# EXERCISE AIM
For the entries below, report the number of lines where the string "checkmark" appears, and only that number.

:::::

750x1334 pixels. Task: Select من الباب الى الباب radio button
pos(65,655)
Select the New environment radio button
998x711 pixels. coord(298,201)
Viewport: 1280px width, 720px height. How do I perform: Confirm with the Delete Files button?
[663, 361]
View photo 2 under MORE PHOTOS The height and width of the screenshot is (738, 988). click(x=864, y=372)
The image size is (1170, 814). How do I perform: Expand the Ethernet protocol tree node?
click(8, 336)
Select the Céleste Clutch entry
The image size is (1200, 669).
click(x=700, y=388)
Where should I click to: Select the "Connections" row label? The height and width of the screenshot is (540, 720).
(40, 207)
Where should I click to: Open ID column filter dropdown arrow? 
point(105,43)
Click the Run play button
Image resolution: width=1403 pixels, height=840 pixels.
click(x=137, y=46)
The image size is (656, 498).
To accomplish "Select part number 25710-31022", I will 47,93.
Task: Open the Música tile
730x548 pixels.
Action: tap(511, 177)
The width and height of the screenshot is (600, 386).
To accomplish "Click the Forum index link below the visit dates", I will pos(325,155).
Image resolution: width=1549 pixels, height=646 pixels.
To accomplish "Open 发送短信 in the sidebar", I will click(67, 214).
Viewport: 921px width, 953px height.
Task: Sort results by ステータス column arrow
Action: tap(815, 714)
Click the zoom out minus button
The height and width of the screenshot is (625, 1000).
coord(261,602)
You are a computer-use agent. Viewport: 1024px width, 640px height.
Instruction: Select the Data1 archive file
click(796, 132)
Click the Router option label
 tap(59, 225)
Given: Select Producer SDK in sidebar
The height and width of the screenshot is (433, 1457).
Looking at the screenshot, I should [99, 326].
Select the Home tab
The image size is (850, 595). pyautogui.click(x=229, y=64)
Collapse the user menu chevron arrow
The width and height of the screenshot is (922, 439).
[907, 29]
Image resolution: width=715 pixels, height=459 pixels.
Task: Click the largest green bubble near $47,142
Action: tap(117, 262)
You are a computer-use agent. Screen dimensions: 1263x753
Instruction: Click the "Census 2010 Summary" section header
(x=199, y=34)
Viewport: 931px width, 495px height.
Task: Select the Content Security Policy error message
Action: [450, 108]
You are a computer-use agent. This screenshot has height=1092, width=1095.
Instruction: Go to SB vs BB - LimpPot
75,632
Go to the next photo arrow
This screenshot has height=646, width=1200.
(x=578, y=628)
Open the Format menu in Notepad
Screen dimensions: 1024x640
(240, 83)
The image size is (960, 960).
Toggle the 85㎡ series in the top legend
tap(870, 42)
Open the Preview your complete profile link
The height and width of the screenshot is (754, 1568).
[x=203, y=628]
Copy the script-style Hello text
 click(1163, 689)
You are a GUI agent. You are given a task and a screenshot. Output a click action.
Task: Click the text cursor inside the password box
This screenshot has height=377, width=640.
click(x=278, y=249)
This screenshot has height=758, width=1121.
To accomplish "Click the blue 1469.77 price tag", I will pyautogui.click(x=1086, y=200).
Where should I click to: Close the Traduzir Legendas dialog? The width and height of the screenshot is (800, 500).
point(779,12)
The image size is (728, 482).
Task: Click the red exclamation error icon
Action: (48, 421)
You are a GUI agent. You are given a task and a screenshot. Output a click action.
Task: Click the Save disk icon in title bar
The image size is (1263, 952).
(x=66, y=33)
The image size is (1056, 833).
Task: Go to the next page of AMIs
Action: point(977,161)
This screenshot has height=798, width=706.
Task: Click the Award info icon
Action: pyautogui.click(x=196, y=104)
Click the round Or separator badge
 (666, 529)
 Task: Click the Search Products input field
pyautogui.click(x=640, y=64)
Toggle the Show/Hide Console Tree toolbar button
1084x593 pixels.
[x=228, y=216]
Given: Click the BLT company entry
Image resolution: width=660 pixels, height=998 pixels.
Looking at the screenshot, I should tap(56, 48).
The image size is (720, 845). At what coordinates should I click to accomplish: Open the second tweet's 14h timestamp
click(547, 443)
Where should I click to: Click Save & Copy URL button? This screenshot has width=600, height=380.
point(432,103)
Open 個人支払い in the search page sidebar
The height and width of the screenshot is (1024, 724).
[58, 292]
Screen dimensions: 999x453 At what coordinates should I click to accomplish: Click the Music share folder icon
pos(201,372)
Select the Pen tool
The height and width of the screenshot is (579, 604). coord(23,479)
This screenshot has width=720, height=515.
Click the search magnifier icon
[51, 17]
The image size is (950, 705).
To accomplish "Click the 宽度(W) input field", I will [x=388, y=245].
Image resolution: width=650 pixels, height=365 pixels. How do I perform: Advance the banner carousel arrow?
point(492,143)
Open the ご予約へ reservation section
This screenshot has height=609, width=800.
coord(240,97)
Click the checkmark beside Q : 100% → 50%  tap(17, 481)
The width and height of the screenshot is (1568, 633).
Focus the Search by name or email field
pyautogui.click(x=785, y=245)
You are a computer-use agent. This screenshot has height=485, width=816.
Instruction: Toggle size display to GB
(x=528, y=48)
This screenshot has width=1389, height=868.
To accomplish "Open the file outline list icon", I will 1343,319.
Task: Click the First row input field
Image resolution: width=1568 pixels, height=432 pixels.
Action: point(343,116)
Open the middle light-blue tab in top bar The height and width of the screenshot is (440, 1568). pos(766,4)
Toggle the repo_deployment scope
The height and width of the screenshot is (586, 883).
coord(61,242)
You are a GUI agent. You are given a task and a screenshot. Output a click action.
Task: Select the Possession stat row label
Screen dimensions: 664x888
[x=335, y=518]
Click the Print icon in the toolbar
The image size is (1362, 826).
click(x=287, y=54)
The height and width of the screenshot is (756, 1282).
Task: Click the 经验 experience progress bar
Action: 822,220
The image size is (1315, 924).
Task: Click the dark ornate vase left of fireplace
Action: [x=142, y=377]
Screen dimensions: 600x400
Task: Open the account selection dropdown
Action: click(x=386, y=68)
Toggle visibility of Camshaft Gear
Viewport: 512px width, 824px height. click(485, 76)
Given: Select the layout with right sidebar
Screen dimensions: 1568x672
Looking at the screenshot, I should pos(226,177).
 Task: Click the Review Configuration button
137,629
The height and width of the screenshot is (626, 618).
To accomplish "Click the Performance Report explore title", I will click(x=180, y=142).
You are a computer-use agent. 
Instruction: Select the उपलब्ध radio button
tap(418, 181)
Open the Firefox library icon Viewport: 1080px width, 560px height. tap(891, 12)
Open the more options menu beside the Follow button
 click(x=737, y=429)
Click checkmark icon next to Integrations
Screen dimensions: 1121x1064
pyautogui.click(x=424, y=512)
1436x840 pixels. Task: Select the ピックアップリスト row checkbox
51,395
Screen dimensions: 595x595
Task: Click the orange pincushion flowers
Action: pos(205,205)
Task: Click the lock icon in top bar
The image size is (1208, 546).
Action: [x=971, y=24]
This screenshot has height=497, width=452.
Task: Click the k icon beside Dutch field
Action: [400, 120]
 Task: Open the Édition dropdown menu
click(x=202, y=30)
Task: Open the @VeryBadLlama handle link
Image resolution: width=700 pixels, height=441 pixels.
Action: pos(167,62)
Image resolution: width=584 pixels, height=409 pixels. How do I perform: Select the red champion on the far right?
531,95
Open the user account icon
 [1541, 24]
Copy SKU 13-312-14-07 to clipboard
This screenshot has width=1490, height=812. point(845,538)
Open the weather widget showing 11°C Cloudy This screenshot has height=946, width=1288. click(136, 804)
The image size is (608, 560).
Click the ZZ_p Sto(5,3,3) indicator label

:::::

# ANSWER FOR THE TASK
2